▸ **To be done**: Pick out every line in the entries below that contains the word "height", and copy each one.

▸ **Material supplied**:

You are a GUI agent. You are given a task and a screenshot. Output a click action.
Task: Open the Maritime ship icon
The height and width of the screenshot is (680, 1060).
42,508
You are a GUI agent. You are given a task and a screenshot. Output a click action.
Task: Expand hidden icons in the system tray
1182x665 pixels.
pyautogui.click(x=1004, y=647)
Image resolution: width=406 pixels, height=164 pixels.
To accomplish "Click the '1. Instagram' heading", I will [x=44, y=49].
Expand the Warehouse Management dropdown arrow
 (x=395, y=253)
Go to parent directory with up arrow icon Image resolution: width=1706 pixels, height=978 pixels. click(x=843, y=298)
* * *
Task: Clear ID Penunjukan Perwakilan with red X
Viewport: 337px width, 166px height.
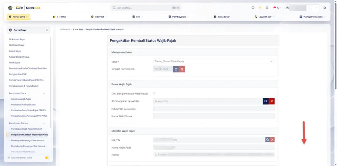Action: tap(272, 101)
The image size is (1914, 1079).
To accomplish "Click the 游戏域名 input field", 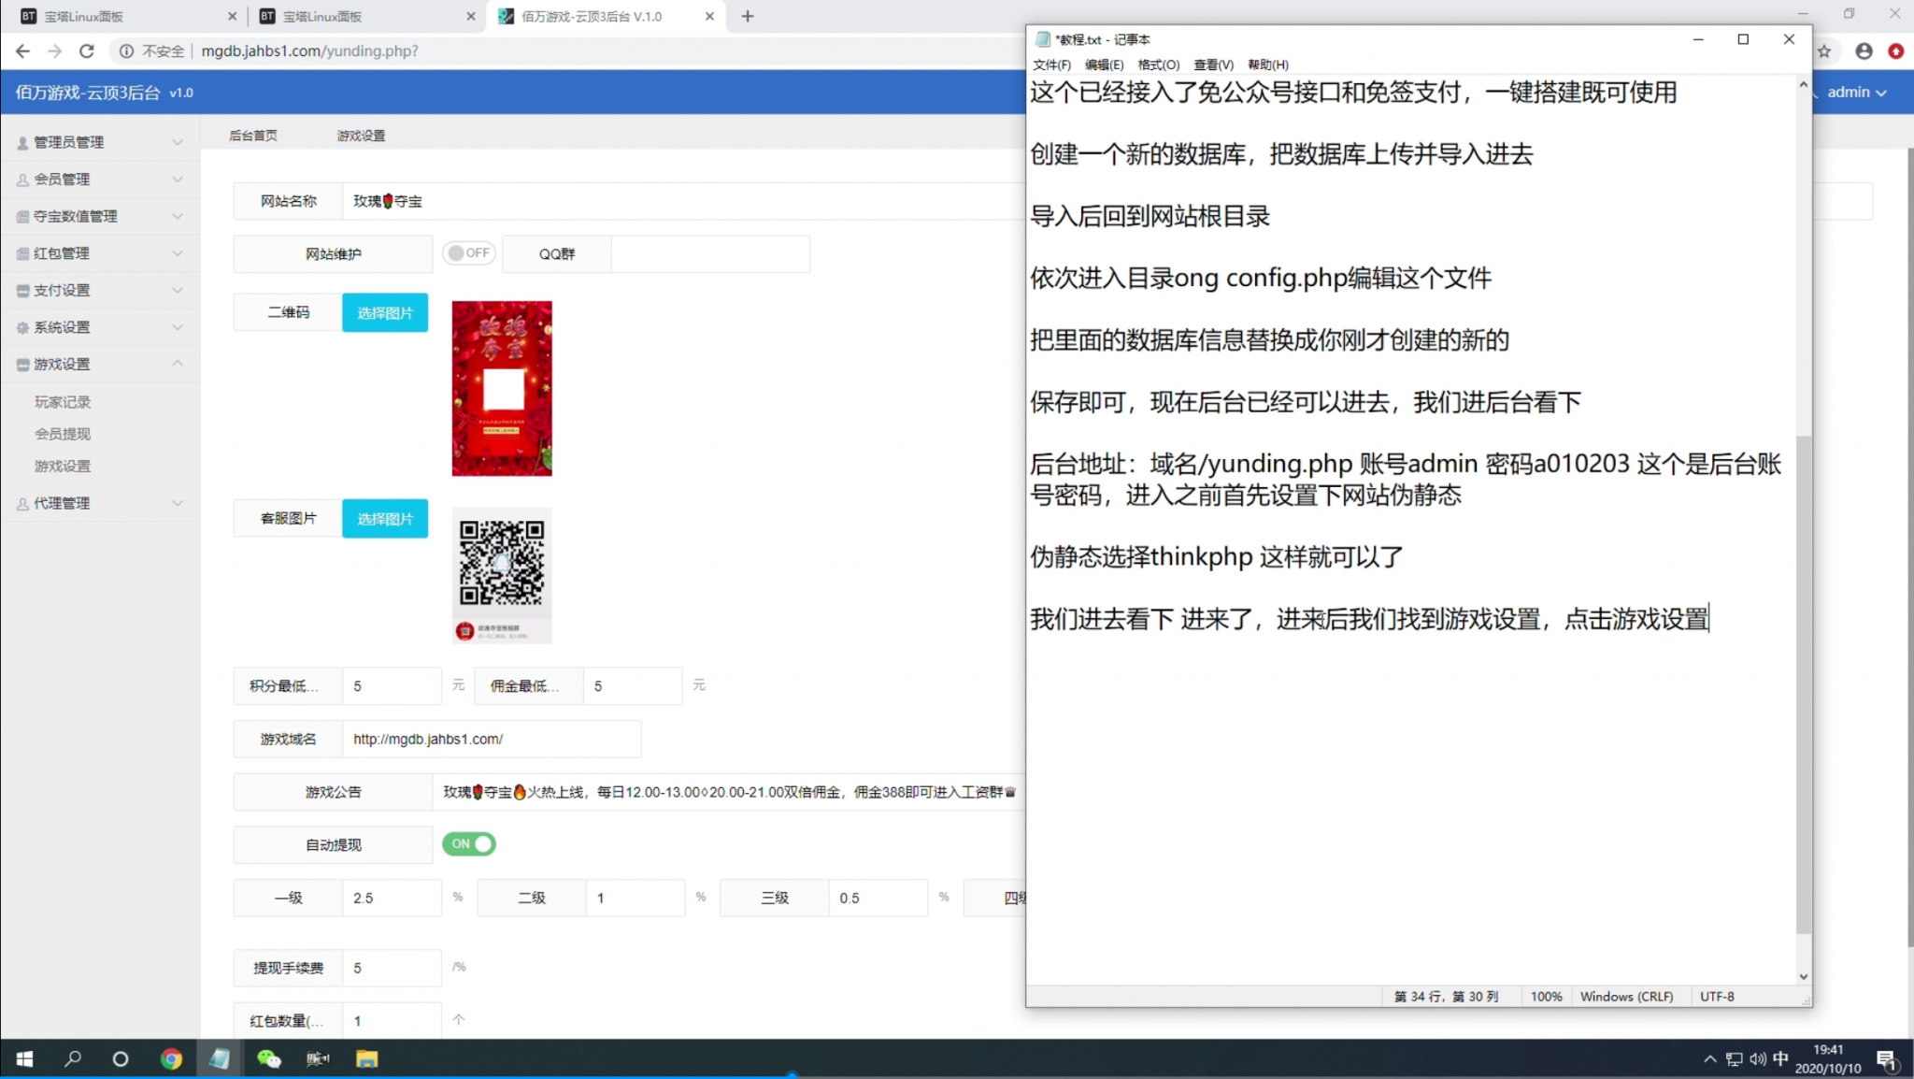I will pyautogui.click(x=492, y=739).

▸ **Answer to this task**:
The height and width of the screenshot is (680, 1060).
Image resolution: width=406 pixels, height=164 pixels.
Go to parent directory with up arrow icon Image resolution: width=1706 pixels, height=978 pixels. click(x=843, y=298)
Viewport: 337px width, 166px height.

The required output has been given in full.